Мыслей в голове у Курочкина не было никаких. Он стоял, вцепившись побелевшими пальцами в гашетки, и словно смотрел кино: стрекотали автоматы, изредка гремели взрывы гранат, небо прочерчивали случайные искры трассирующих пуль, кричали на непонятном языке люди, вопили раненые… Бой проходил уже совсем рядом. За стволами деревьев ясно различались маленькие огоньки автоматных выхлопов…
Нервы Григория перестали передавать всякие импульсы, и морской пехотинец стал похож на статую. Его, наверное, могли бы заживо съесть термиты, и Гриша не шелохнулся бы.
Из оцепенения, как ни странно, Курочкина вывел колоритный русский мат Пантелея. Внезапно где-то впереди и справа, метрах в пятидесяти, затрещали заросли низкорослого кустарника, прогремели длинные очереди из двух стволов, и в коротких автоматных вспышках Григорий увидел раскорячившегося старшего сержанта, который с двух стволов поливал неприятеля свинцом.

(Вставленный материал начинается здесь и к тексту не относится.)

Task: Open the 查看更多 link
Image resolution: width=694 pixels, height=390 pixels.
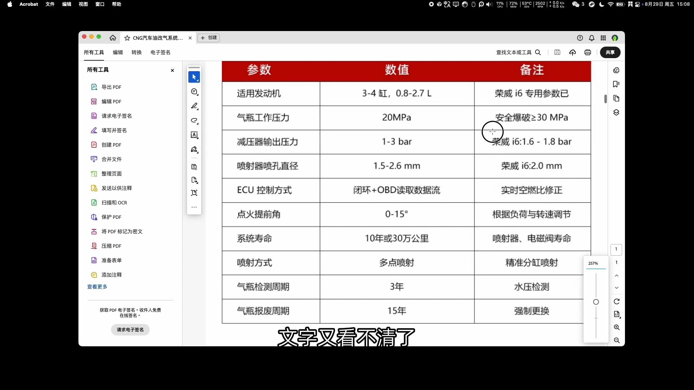Action: (x=97, y=287)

– А-а-а-а-а, пидеры гнойные! – завопил Пантелей, исчезая в темноте. – Ребята! За Родину! За Сталина! – Силуэт старшего сержанта снова вынырнул метрах в тридцати от транспортера. – Мочи их, уродов вонючих!
Максаков в последний раз наградил преследователей двумя очередями, швырнул последнюю гранату и с криком:
– Гришка! Коси их, на хрен! – со всего маху плюхнулся в затянутую плавником прибрежную воду.

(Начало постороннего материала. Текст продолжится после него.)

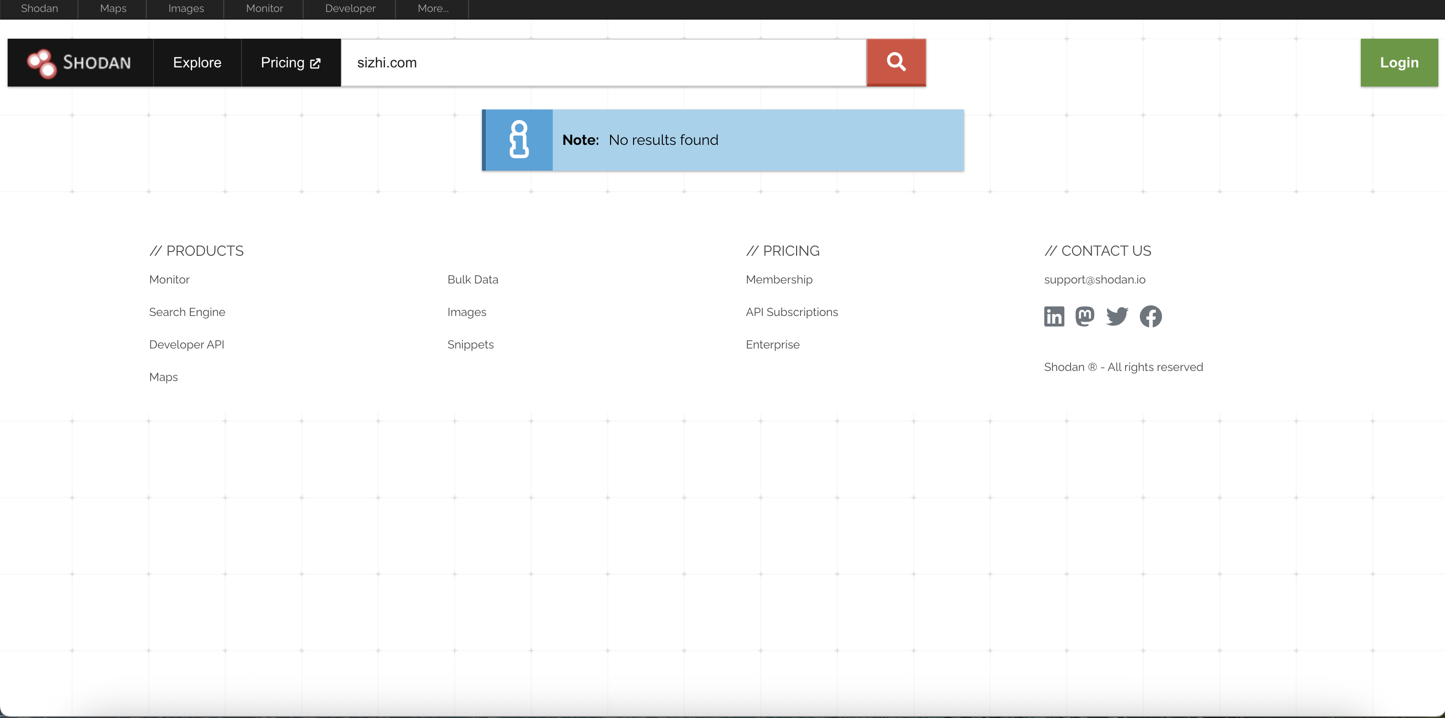The image size is (1445, 718).
Task: Click the info icon in the note banner
Action: coord(518,140)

Два раза отдавать приказание Курочкину не надо было, и, как только из джунглей стали выскакивать стреляющие на ходу люди, Григорий не стал разбираться, кто это – свои или чужие. Команду он получил и изо всех сил нажал на гашетку одеревеневшими от напряжения пальцами, и в густую перестрелку зловещим цаканием ворвались пулеметные раскаты. К голосу разъяренного оружия Курочкин добавил свое обезумевшее: «А-а-а-а-а-а-а!», с сумасшедшими глазами кося все, что подавало признаки жизни.